Reading passage:
· · · · · · ·
Amusing byte reductions

Hi, just wondering if someone more versed in arduboy/arduino can help me out here. I have noticed that making changes to code where I include a reference to a global variable often results in a reduction in the size of my code.

For example, I have a bunch of code for item use, with the following line it is 22470 total.

 buttons_this_frame |= BTN_Lock;

All this does is cause buttons_last_frame in the next frame to have that flag set. Other parts of the code already do this in certain spots, so it shouldn’t be activating dead code paths (which should have the opposite effect on size anyway). Also, I realised that this line of code was redundant because other parts of code mean the semantics of the game done require button locking. It is basically a NOOP in terms of changes to how the game plays. When i remove the line it compiles at 22474 bytes. So somehow removing a bitwise OR on a global var has cost me 4 bytes!

I am going to take a guess and presume that this is because the addition of the global variable causes the compiler to do some different things when compiling and that is where i get the gains from. In this case it is 4 bytes which is fairly nothing, in another case though a similar process (decrementing a counter in the global ‘backpack’) saved me 22 bytes.

Am i going crazy, has anyone else seen this happening? Should I be liberally sprinkling my code with effective NOOPs because it seems to save me bytes, just in case it does.

1 Like

The compiler is configured to do link level optimisation, which can result in some pretty strange code size changes, as you’ve observed. Sometimes it seems to get things wrong.

To figure out what’s going on, you can compare the compiled output of two versions but you have to understand ATmega assembler.

Using objdump -S will produce and assembly listing. I can provide specific details if you’re interested.

2 Likes

Hard to tell anything from just one line, but I will say that using global variables does tend to produce more code than using local ones.

For example, from the “Atmel AVR4027: Tips and Tricks to Optimize Your C Code for 8-bit AVR Mirocontrollers”.
· · · · · · ·
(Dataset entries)
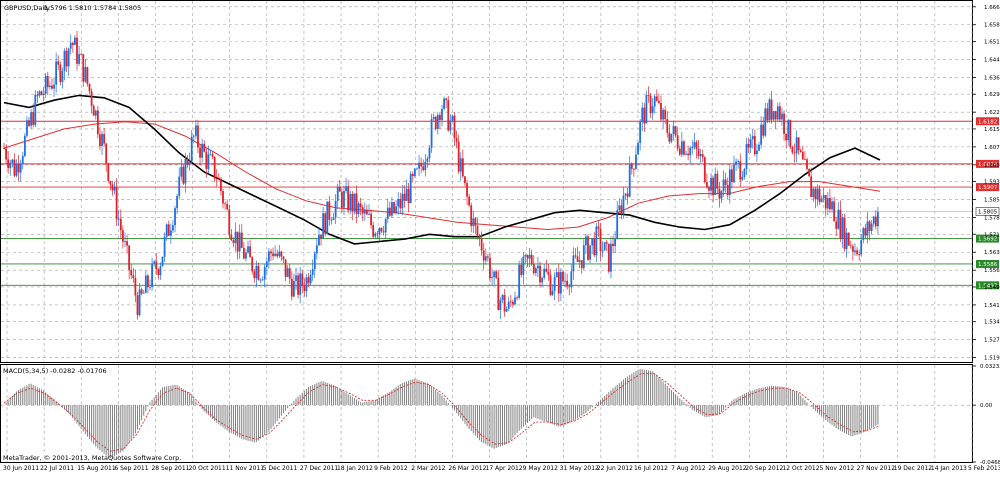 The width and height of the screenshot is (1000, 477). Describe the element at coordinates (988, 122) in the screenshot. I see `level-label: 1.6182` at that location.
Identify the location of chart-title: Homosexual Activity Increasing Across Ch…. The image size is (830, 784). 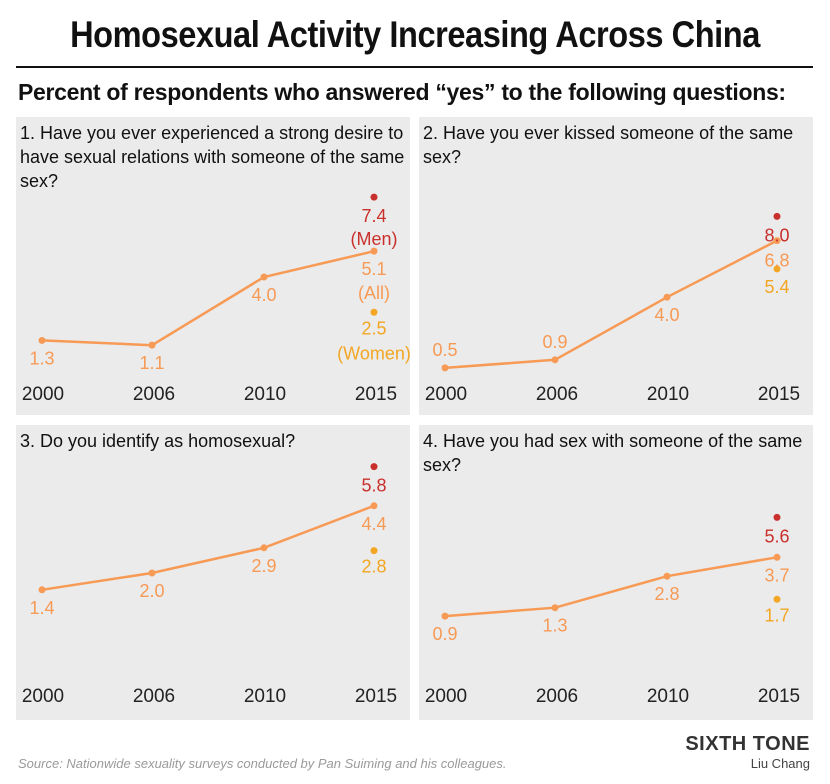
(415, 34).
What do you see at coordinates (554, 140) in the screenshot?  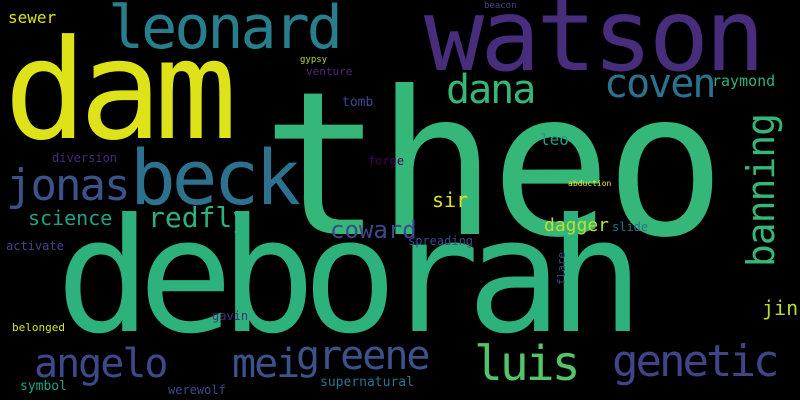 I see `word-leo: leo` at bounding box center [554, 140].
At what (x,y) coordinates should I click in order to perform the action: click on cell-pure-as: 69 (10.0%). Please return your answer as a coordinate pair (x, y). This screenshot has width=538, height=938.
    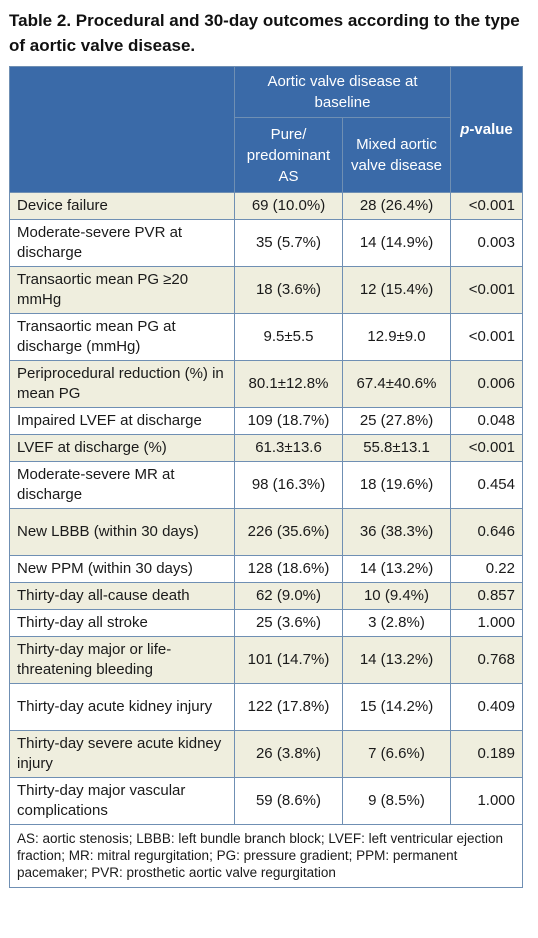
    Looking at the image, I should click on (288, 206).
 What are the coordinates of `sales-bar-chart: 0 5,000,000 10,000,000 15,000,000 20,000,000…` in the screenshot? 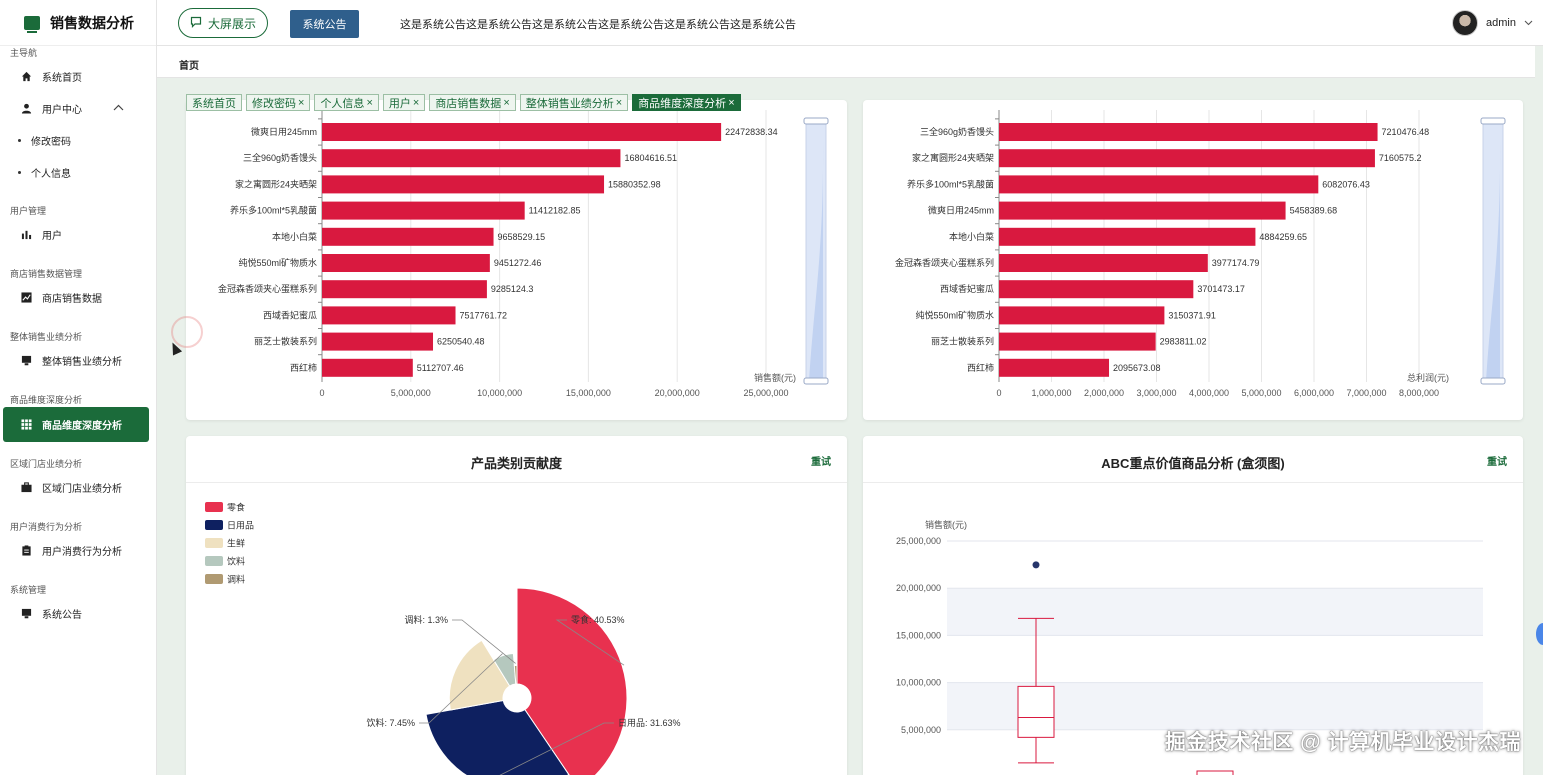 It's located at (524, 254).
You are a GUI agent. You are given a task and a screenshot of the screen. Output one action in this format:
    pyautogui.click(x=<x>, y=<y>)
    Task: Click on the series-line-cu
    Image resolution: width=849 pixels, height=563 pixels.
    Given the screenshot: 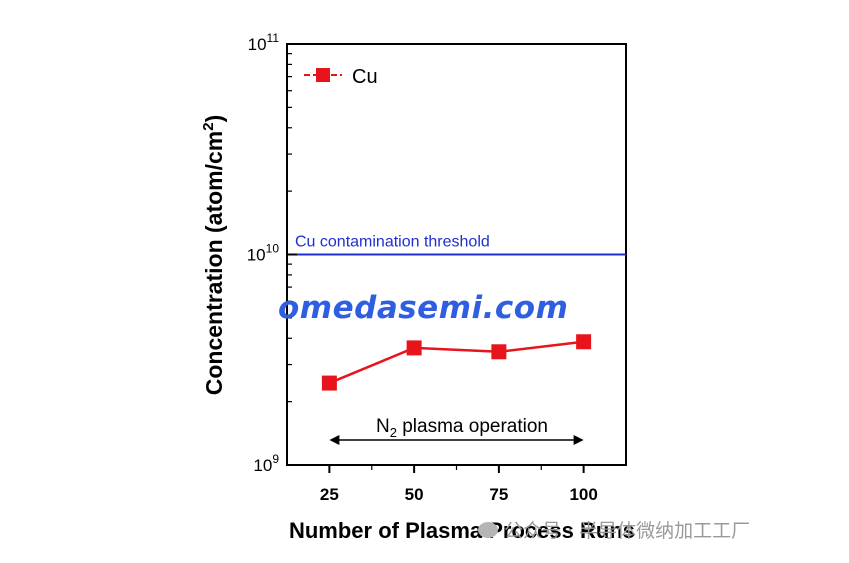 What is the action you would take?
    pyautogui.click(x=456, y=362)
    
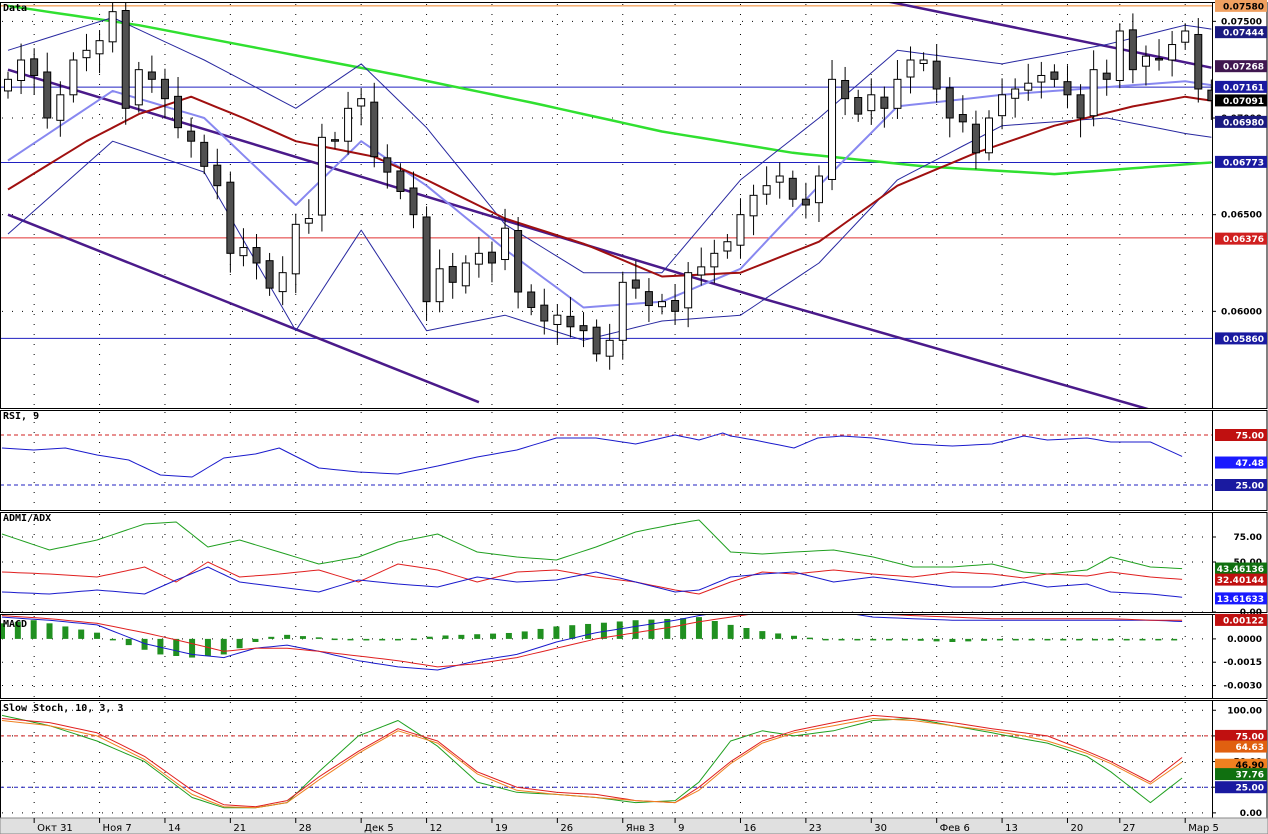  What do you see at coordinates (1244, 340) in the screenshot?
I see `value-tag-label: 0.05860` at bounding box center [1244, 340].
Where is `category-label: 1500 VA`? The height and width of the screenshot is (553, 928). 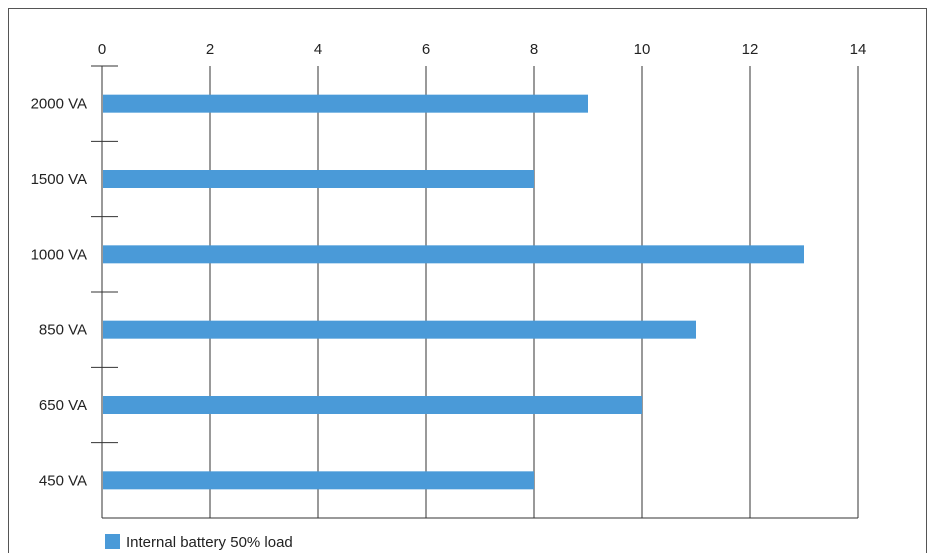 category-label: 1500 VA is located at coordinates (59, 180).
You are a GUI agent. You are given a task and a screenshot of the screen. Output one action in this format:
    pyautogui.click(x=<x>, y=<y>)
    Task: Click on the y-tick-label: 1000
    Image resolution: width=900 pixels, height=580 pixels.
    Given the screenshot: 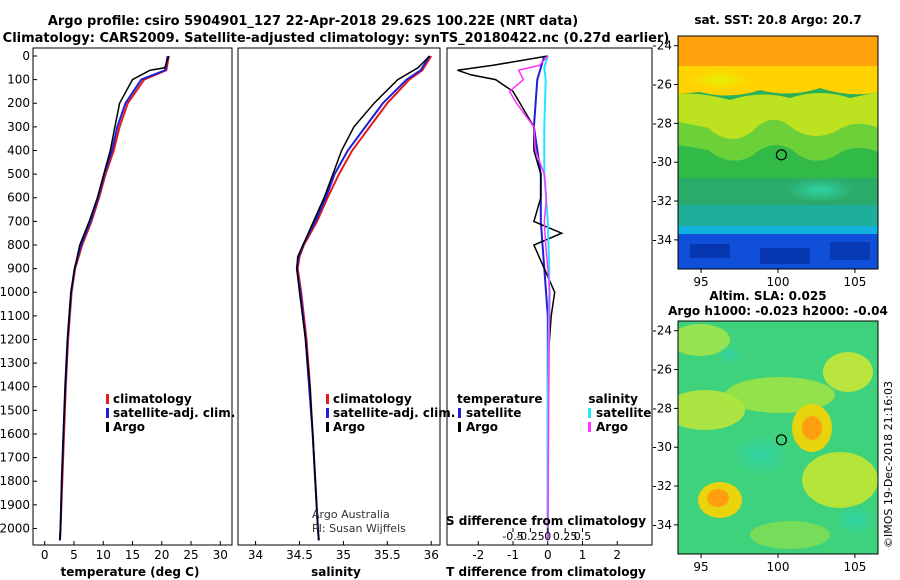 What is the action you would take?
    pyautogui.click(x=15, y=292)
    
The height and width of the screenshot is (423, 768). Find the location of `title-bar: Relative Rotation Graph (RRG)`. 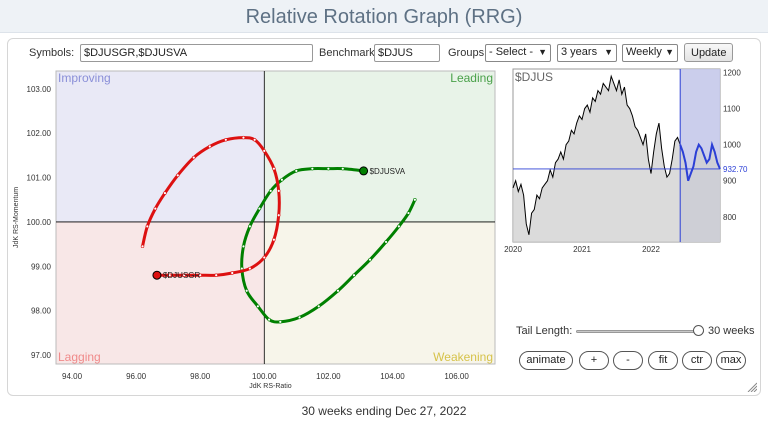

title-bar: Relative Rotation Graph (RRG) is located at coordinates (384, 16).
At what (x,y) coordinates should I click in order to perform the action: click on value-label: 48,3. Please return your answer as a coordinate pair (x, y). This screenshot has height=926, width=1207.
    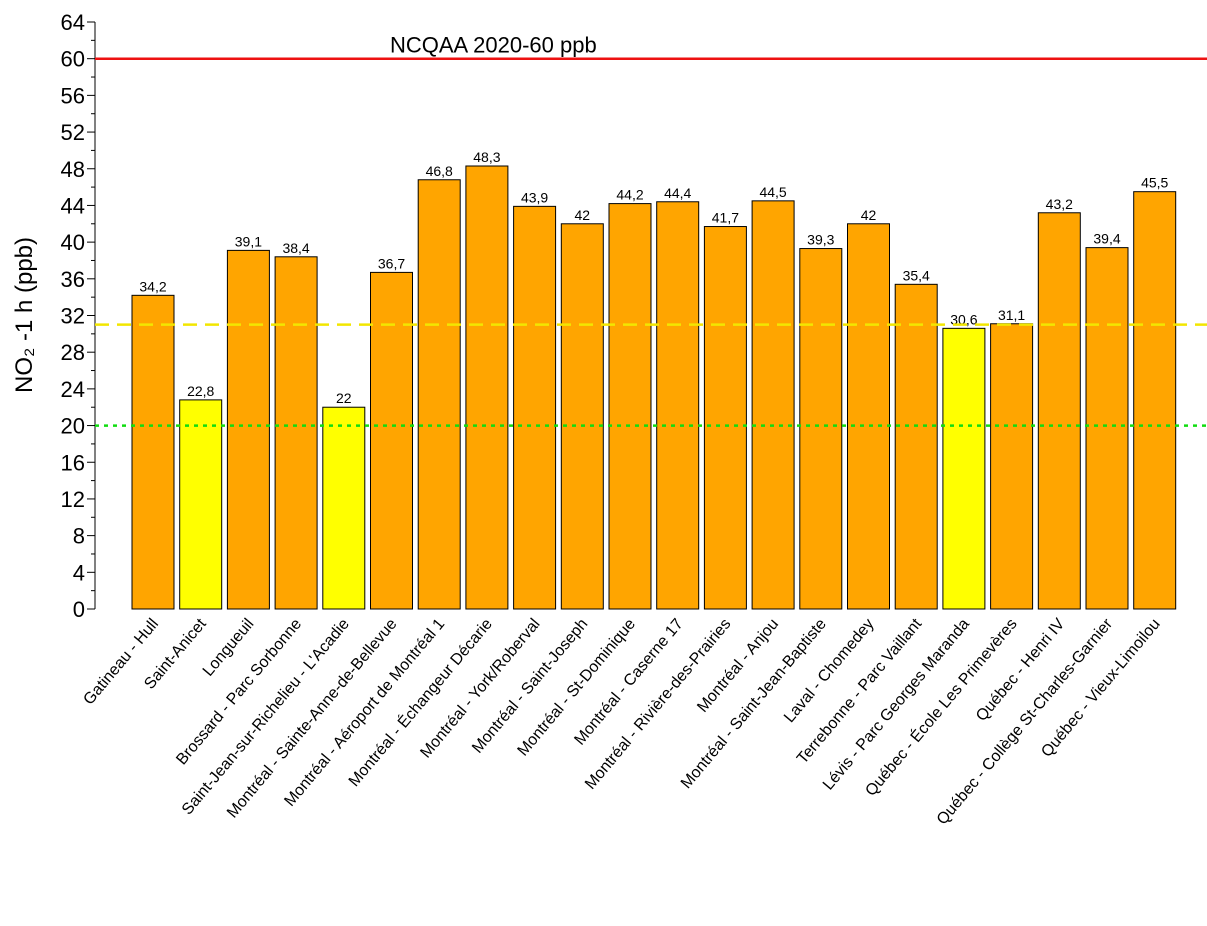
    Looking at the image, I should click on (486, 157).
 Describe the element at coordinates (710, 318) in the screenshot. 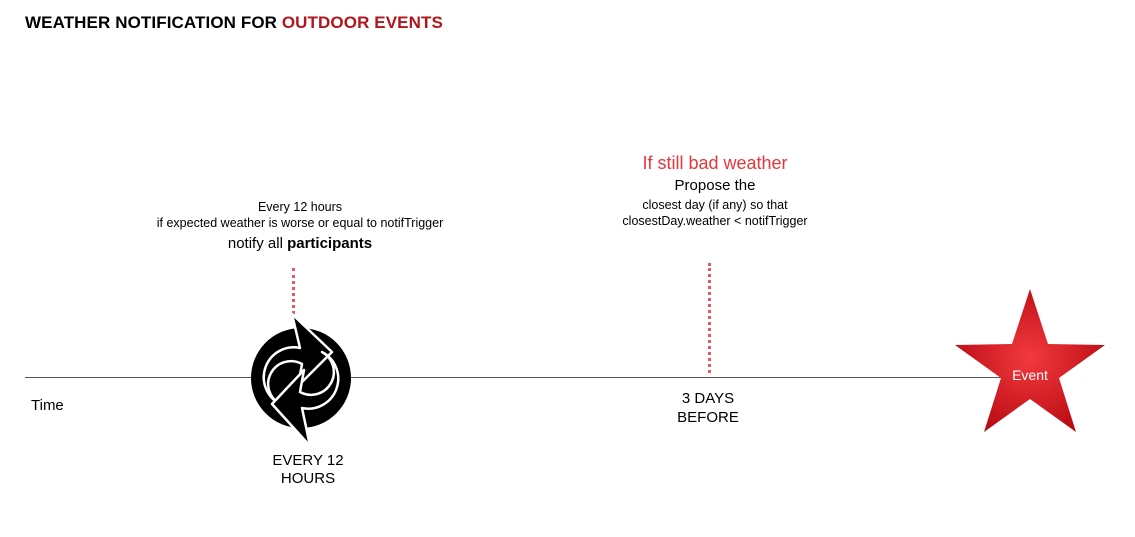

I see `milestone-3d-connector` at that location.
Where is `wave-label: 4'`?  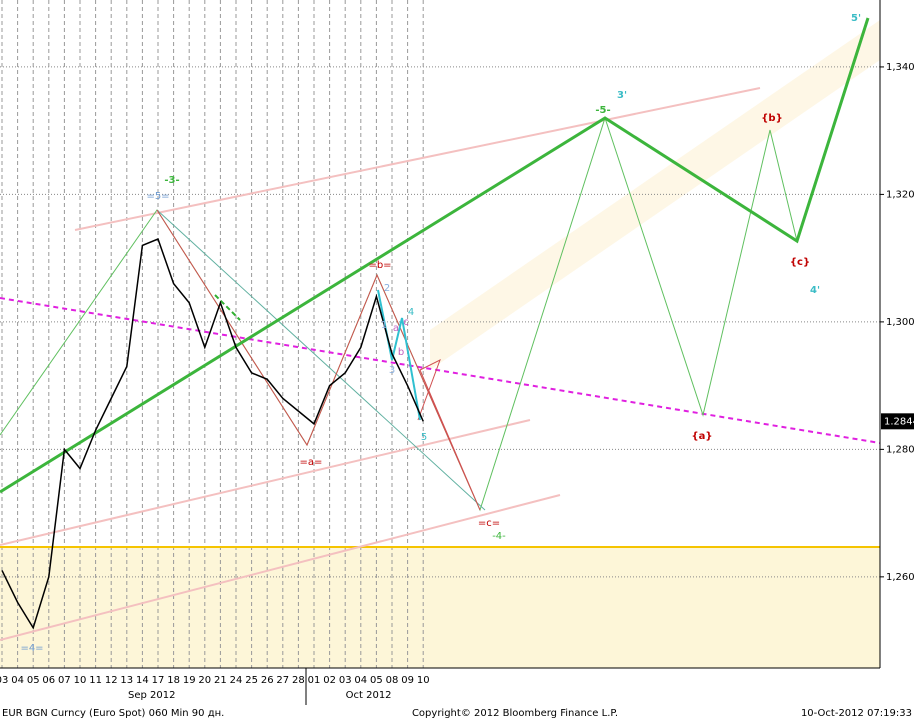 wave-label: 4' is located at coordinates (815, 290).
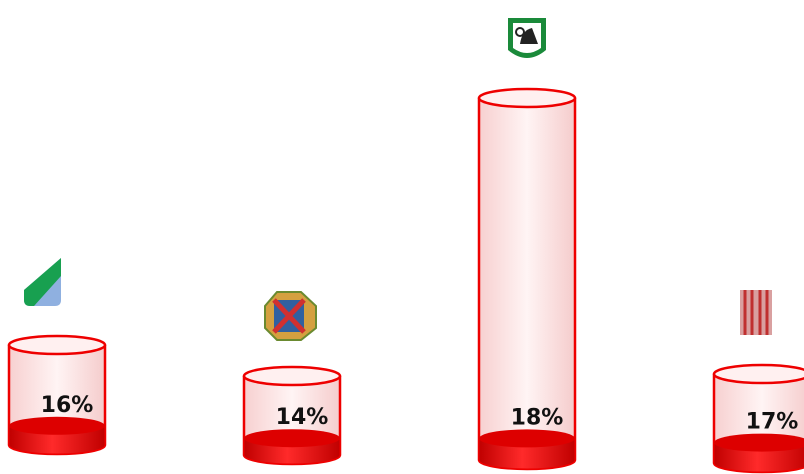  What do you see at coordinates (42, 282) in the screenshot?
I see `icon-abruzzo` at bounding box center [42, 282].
· · · · · · ·
Actions to take:
A. Based on the forum thread on code size, state whether each statement agrees with it, answering yes or no and quoting the deciding words: (i) With the line included, the code totals 22470. (ii) Removing the line made the compiled program smaller. (iii) The compiler is set up to perform link level optimisation.
B. Echo the rows from the line with "The height and width of the screenshot is (423, 768)." up to and including the line with "title-bar: Relative Rotation Graph (RRG) is", leaving out the pictures.

Task-by-task solutions:
A.
(i) Yes: "with the following line it is 22470 total."
(ii) No: "When i remove the line it compiles at 22474 bytes."
(iii) Yes: "The compiler is configured to do link level optimisation"

B.
The height and width of the screenshot is (423, 768). Find the location of `title-bar: Relative Rotation Graph (RRG)`. 

title-bar: Relative Rotation Graph (RRG) is located at coordinates (384, 16).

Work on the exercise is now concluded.